Without Challenger, the Shuttle does probably see a lot more flights. 1985 had seen 8 Shuttle flights, 1986 was to have seen 2 in January alone (Challenger being the second). There were if I recall right a number of DoD missions and other flights scheduled for Shuttle that were switched to other launchers because of the return-to-flight delays and safety concerns, some of those stick around and launches like them keep coming.
However, this rate was coming with compromises to safety, with schedule pressures being allowed to outweigh good working of problems. It's possible some kind of other event occurs--perhaps a re-entry tile failure like Columbia. If it doesn't, there's going to need to be more Shuttles. Probably the spare-parts Orbiter (Endeavor OTL, may get different name here) comes to be, and Enterprise may be fitted for flight. OTL it was studied, but Endeavor was cheaper. If the turnaround times and flight rates require more shuttles, then Alt-Endeavor and Enterprise may both see the flight line alongside Challenger, Discovery, Columbia, and Atlantis.

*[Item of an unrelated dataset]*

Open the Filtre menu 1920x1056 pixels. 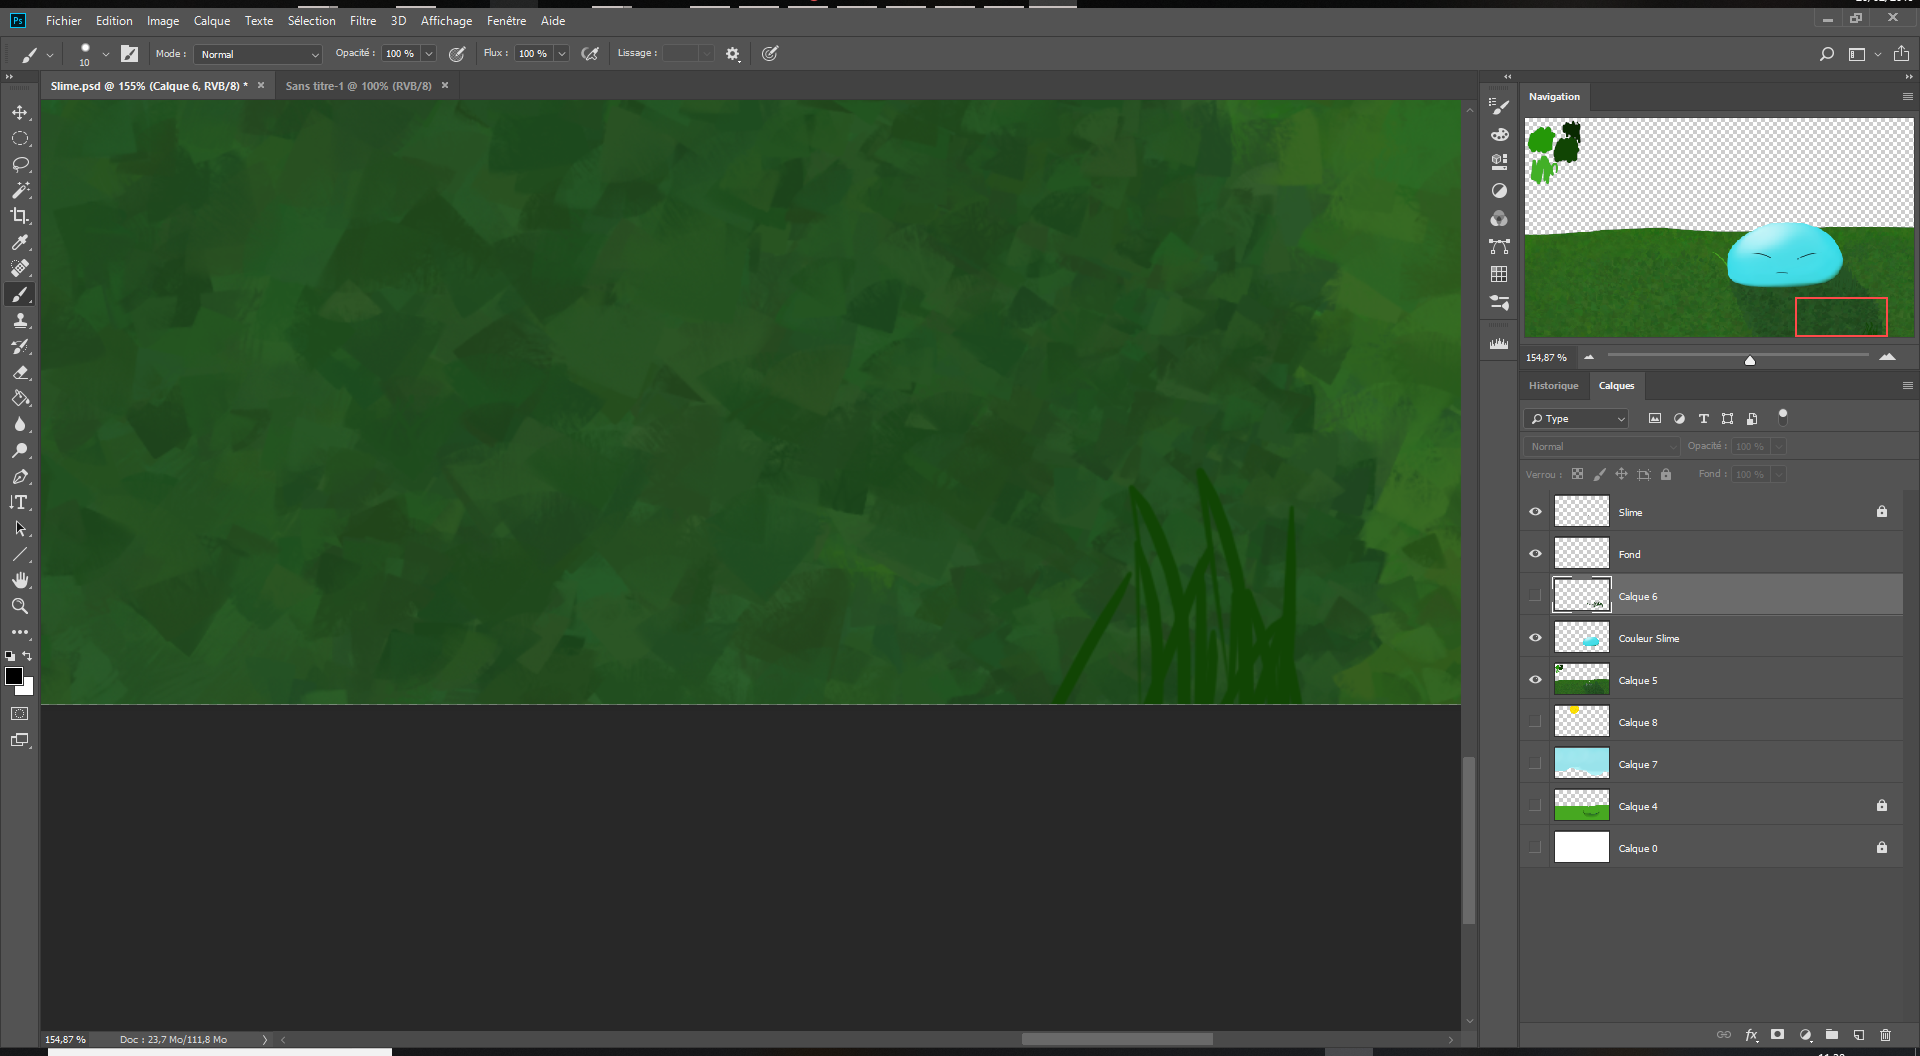pos(362,20)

My guess is a continuation of the ramp up, construction and fitting of at least one additional Orbiter to relieve fleet pressures (probably Alt-Endeavor if only one). Eventually, sooner rather than later, a major disaster. However, in the mean time, several missions fly without the RtF delays: the Galileo Jupiter mission, the Ulysses solar study mission (both scheduled for 1986, IIRC), Hubble (on track for October 1986, still with bad optics undetected). Magellan may fly to Venus earlier--I can't find data on when it began construction, so it's 1989 launch may be the earliest it was available.